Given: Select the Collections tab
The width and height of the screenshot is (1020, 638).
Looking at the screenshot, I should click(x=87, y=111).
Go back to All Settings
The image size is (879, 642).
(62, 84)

▶ _THE TASK_:
What you return must match the listing exactly, line for line.

▶ _REPLY TO THE EXERCISE_:
Given: Select the Collections tab
The width and height of the screenshot is (1020, 638).
Looking at the screenshot, I should click(x=87, y=111).
Go back to All Settings
The image size is (879, 642).
(62, 84)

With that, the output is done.